» STUDY MATERIAL:
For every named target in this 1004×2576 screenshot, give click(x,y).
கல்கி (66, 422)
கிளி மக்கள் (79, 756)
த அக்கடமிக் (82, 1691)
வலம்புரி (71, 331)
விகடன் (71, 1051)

--

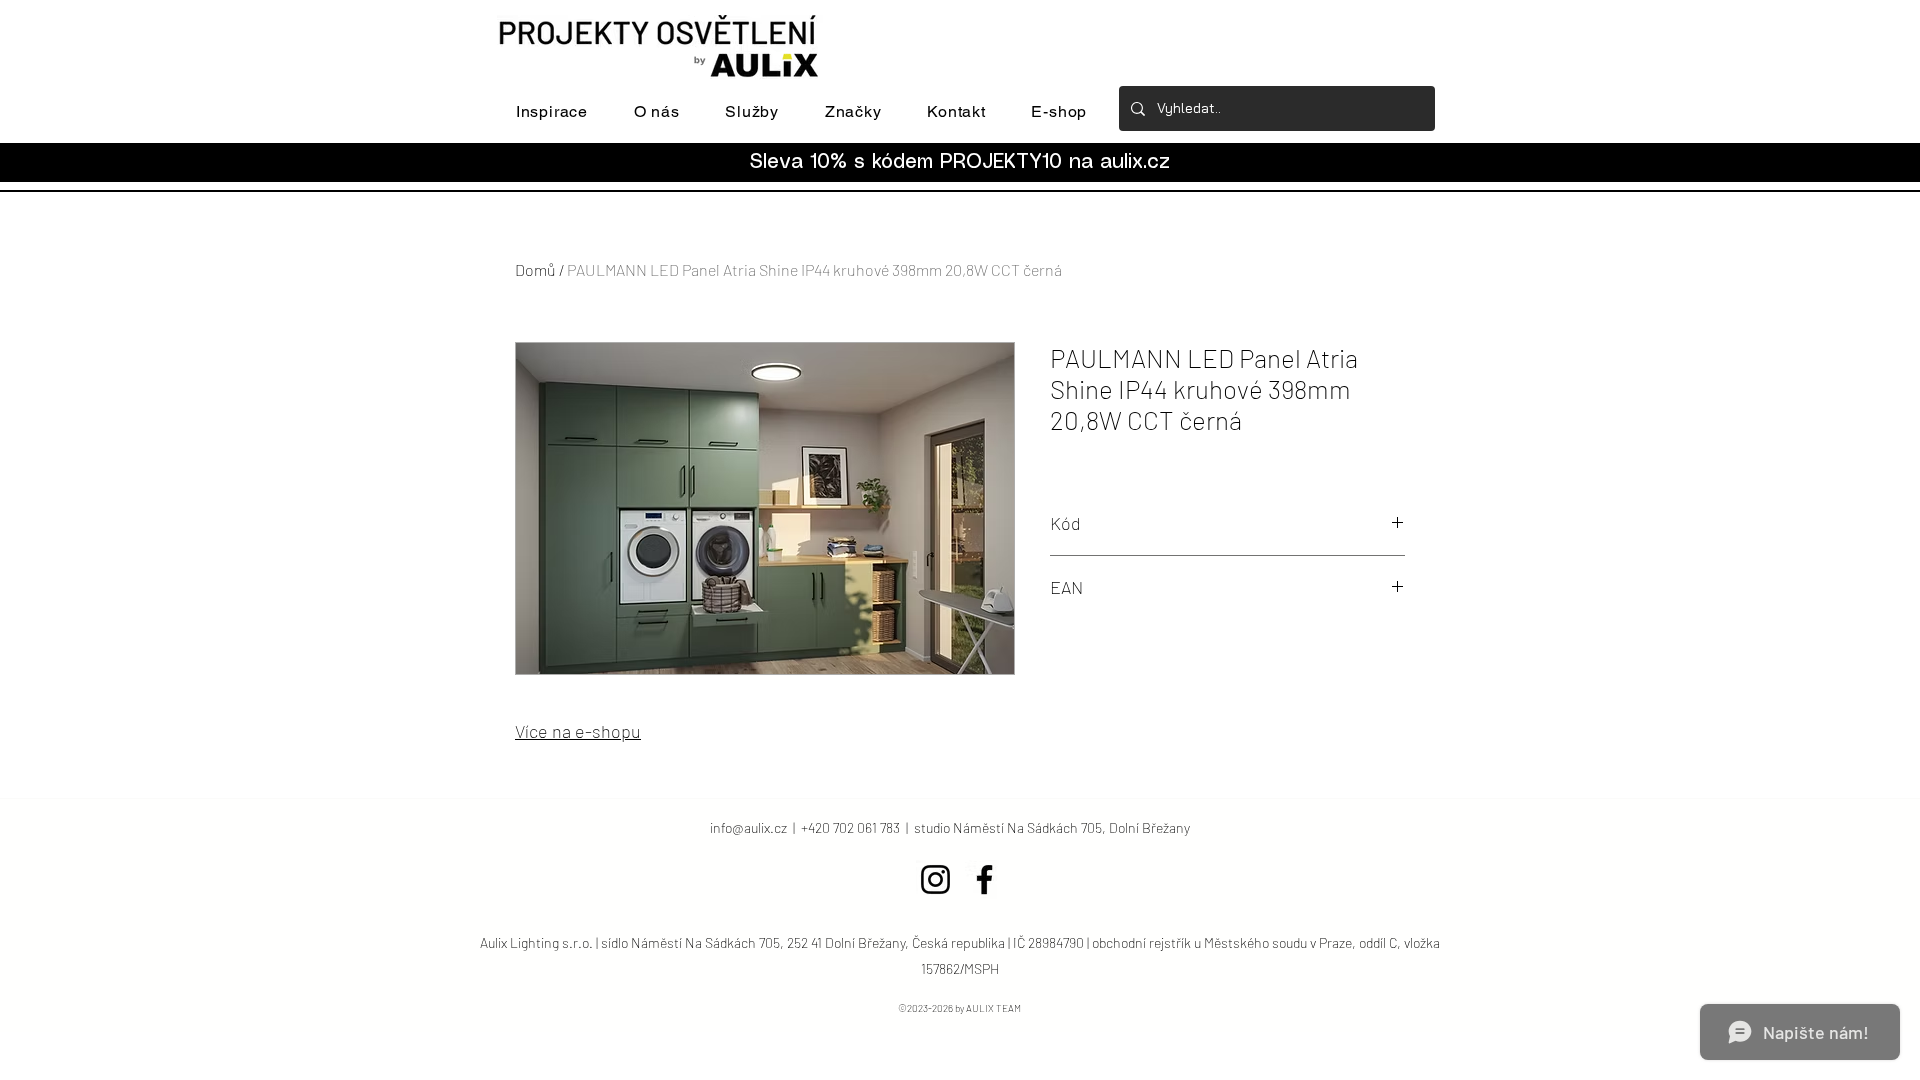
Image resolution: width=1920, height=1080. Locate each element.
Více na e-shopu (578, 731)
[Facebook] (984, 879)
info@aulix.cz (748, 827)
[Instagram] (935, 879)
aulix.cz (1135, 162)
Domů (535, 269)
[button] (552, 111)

» WHAT YOU NEED TO DO: Look above for the line with "[Facebook] (984, 879)" and the line with "[button] (552, 111)". Write out those two lines and all the lines between them, exactly, and no others.

» RESPONSE TO THIS EXERCISE:
[Facebook] (984, 879)
info@aulix.cz (748, 827)
[Instagram] (935, 879)
aulix.cz (1135, 162)
Domů (535, 269)
[button] (552, 111)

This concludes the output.